Eight years after her 2002 knifepoint abduction, Elizabeth Smart smiled Friday as a Federal jury in Salt Lake City, Utah, convicted her deranged kidnapper Brain Mitchell for subjecting her to "nine months of hell."
"I hope that not only is this an example that justice can be served in America but that it is possible to move on after something terrible has happened," Smart said.
Mitchell abducted the then-14-year-old Smart from her Salt Lake City bedroom at knifepoint on June 5, 2002, and threatened to kill her if she screamed for help. Smart, now 23, testified during the five-week long trial that she was immediately forced into a polygamous marriage with her deranged captor.
Mitchell, now 57, subjected her to near-daily rapes - sometimes four times a day - while forcing her to drink and take drugs, she recounted. He also kept her leg bolted to a cable attached to two trees to prevent her escape.

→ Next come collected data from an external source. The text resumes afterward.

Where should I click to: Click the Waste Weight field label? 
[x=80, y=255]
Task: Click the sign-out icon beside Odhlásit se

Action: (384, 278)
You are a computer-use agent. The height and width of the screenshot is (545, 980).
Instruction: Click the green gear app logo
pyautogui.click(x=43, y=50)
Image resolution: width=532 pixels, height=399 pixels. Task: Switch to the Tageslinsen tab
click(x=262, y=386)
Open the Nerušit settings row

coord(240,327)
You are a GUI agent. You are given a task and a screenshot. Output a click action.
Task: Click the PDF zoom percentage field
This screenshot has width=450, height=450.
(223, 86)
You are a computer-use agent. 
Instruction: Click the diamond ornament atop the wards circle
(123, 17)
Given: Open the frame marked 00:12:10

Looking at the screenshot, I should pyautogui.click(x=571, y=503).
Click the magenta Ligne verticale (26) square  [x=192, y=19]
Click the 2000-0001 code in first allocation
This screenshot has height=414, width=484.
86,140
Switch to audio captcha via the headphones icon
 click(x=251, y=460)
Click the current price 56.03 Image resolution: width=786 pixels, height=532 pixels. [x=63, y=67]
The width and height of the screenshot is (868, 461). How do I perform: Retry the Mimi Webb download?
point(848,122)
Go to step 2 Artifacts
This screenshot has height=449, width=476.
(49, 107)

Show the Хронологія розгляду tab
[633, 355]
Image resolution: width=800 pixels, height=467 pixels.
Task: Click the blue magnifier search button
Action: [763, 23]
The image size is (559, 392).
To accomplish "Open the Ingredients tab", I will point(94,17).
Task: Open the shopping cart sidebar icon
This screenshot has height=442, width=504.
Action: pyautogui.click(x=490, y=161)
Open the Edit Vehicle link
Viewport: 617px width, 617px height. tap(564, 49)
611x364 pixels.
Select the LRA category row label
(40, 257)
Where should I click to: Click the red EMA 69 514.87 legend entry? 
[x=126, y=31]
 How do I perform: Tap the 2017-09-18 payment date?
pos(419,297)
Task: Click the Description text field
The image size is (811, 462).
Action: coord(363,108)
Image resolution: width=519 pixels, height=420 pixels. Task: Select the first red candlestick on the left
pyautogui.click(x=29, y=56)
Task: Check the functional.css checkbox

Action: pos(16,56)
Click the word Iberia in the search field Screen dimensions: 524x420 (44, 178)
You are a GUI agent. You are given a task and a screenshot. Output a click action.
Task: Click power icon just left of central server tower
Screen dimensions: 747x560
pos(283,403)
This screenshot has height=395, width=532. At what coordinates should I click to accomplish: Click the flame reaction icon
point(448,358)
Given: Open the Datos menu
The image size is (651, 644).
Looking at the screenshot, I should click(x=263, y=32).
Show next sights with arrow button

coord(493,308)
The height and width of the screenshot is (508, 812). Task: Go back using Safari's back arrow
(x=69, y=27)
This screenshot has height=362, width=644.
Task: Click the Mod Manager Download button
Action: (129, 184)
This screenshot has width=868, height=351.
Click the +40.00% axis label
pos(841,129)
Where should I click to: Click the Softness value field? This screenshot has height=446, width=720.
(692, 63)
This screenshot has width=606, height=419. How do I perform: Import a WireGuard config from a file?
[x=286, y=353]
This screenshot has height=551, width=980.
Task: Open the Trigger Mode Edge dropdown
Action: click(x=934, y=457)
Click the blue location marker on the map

Smart, who was joined by her parents for the jury's verdict, was rescued on March 12, 2003 when she was spotted walking on a street in Sandy, Utah, with Mitchell and his real wife.
She flew home from a Mormon mission in Paris, France to relive what she remembered as "nine months of hell."
The defendant, after his insanity defense failed, sang hymns with his hands folded while the verdict was read.
Prosecutors insisted the suspect's crazy act, which caused the case to be delayed for years by fights over his mental competence, was a ruse.
Mitchell could face up to life in prison and is scheduled to be sentenced on May 25, 2011. However, a judge also could impose an unspecified, lesser sentence, prosecutors said.